» **Written exercise a**: Copy out the entries word for word, starting at the line containing "Lieferzeitanfrage (180, 250)" and running through the last of the entries, including both of those lines.

◆ ◆ ◆ ◆

Scorpio Tankers (STNG) owns and operates a fleet of 77 relatively new finished product tankers (which
primarily transport gasoline and diesel). STNG is a heavily beaten up stock, down by roughly 75% since
its 2015 highs on lower tanker rates and new tanker supply hitting the market this year. What investors
seem to be missing is the fact that finished product tanker supply is about to drop dramatically in the
next 12-24 months. With demand growing steadily year in and year out (even during the Great Recession),
the market is poised to shift from one of oversupply and weakish dayrates, to one of undersupply. 
Dayrates could easily spike in the next 6-12 months.
While these are notoriously volatile stocks based on where dayrates are moving, directionally it is
encouraging and we sense the market has little idea of what real rates are (index rates are quite often
wrong and delayed). Given that Scorpio’s tankers operate primarily in the spot market, the set up could
lead to a doubling of EBITDA in the 2017/2018 time frame, with the stock up similarly. While we could
be early on this name, the 13.5% dividend yield offers a nice paid to wait scenario, while industry
conditions continue to improve.
The tanker business is boom and bust with management teams that often take on too much leverage
and extract too high fees. In the finished product tanker category, the supply and demand dynamics
differ dramatically compared to crude tankers, dry bulk tankers, or containerships. Whereas the supply
of crude tankers has quadrupled in a decade, and continues to be well oversupplied, the finished
product tanker market appears much more rational. Note that crude tankers are not convertible into
finished product tankers, or vice versa.
On the demand side, growth has been fueled by the increased globalization of the refining market, as
well as increasing consumption of gasoline, diesel, naphtha and jet fuel. Annual growth in finished
product demand tends to be steady as seen in this chart.
The 4.5% above refers to “ton miles” of product moved. Lower oil prices in the past 2 years have not
impacted trade either; in fact, the opposite occurs as consumption (and hence demand) tends to
increase with lower gasoline/diesel prices. Refinery expansion/growth in places like the Middle East and
China have also added to demand to move finished products. There will likely be 12 new refiners
completed in the Middle East by 2020, with only 2 planned closures. That means demand shifting from
crude carriers to finished product tankers to some extent too.

◆ ◆ ◆ ◆

» **Written exercise b**: According to the Scorpio Tankers text, how many finished product tankers make up the company's fleet?

» **Recorded information**:
◆ ◆ ◆ ◆

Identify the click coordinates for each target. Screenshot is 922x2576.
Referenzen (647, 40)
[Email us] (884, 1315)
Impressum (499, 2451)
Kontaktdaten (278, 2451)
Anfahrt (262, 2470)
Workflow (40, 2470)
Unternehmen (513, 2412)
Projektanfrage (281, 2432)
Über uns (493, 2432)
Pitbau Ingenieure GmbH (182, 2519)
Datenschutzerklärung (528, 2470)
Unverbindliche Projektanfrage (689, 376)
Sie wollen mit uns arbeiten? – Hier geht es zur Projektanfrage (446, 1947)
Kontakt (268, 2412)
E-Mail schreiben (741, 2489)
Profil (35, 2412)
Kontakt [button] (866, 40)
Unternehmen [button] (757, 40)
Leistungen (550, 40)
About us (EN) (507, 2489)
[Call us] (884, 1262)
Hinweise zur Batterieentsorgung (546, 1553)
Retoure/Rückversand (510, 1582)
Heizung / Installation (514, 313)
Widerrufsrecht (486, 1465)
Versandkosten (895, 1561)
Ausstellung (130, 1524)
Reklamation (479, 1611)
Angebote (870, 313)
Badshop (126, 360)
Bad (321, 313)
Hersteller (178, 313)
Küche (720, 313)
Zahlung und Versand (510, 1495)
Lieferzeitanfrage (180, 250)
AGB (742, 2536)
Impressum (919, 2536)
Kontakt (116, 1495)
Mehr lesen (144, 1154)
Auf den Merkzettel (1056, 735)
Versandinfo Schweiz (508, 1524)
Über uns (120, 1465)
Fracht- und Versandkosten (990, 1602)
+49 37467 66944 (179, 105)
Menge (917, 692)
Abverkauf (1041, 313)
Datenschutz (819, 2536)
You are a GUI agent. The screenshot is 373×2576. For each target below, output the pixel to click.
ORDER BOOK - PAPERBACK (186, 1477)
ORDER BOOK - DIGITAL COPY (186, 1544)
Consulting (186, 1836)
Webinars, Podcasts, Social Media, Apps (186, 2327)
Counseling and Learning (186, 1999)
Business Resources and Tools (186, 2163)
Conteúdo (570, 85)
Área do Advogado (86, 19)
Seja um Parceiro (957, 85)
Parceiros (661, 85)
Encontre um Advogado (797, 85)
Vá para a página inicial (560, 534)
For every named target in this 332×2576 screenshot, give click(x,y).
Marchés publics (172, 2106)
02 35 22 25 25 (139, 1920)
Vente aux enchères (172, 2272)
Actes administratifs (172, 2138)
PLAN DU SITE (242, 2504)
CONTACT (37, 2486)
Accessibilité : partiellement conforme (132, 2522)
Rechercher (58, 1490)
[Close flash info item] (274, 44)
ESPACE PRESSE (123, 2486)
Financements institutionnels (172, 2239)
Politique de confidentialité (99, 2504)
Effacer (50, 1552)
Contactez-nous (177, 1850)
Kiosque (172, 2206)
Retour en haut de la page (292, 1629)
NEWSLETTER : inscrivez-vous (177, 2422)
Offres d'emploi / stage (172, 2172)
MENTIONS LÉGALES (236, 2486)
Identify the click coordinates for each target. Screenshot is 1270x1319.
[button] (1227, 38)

◆ ◆ ◆ ◆

» **Written reply a**:
Lieferzeitanfrage (180, 250)
AGB (742, 2536)
Impressum (919, 2536)
Kontakt (116, 1495)
Mehr lesen (144, 1154)
Auf den Merkzettel (1056, 735)
Versandinfo Schweiz (508, 1524)
Über uns (120, 1465)
Fracht- und Versandkosten (990, 1602)
+49 37467 66944 (179, 105)
Menge (917, 692)
Abverkauf (1041, 313)
Datenschutz (819, 2536)
You are a GUI agent. The screenshot is 373×2576. For each target below, output the pixel to click.
ORDER BOOK - PAPERBACK (186, 1477)
ORDER BOOK - DIGITAL COPY (186, 1544)
Consulting (186, 1836)
Webinars, Podcasts, Social Media, Apps (186, 2327)
Counseling and Learning (186, 1999)
Business Resources and Tools (186, 2163)
Conteúdo (570, 85)
Área do Advogado (86, 19)
Seja um Parceiro (957, 85)
Parceiros (661, 85)
Encontre um Advogado (797, 85)
Vá para a página inicial (560, 534)
For every named target in this 332×2576 screenshot, give click(x,y).
Marchés publics (172, 2106)
02 35 22 25 25 (139, 1920)
Vente aux enchères (172, 2272)
Actes administratifs (172, 2138)
PLAN DU SITE (242, 2504)
CONTACT (37, 2486)
Accessibilité : partiellement conforme (132, 2522)
Rechercher (58, 1490)
[Close flash info item] (274, 44)
ESPACE PRESSE (123, 2486)
Financements institutionnels (172, 2239)
Politique de confidentialité (99, 2504)
Effacer (50, 1552)
Contactez-nous (177, 1850)
Kiosque (172, 2206)
Retour en haut de la page (292, 1629)
NEWSLETTER : inscrivez-vous (177, 2422)
Offres d'emploi / stage (172, 2172)
MENTIONS LÉGALES (236, 2486)
Identify the click coordinates for each target. Screenshot is 1270x1319.
[button] (1227, 38)

» **Written reply b**: 77